Supplied records
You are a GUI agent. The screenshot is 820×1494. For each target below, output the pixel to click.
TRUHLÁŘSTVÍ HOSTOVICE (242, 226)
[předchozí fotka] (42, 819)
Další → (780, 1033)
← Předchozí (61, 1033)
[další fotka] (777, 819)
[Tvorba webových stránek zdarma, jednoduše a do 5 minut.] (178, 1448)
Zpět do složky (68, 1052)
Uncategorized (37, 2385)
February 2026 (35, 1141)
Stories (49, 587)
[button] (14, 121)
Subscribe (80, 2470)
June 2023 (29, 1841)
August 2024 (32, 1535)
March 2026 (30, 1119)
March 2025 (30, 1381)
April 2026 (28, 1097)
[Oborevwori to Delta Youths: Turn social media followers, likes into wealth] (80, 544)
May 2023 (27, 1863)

Problem
Retype the lines from the one containing "[Oborevwori to Delta" through the last line of the records. Leave out everything else.

Result below
[Oborevwori to Delta Youths: Turn social media followers, likes into wealth] (80, 544)
May 2023 (27, 1863)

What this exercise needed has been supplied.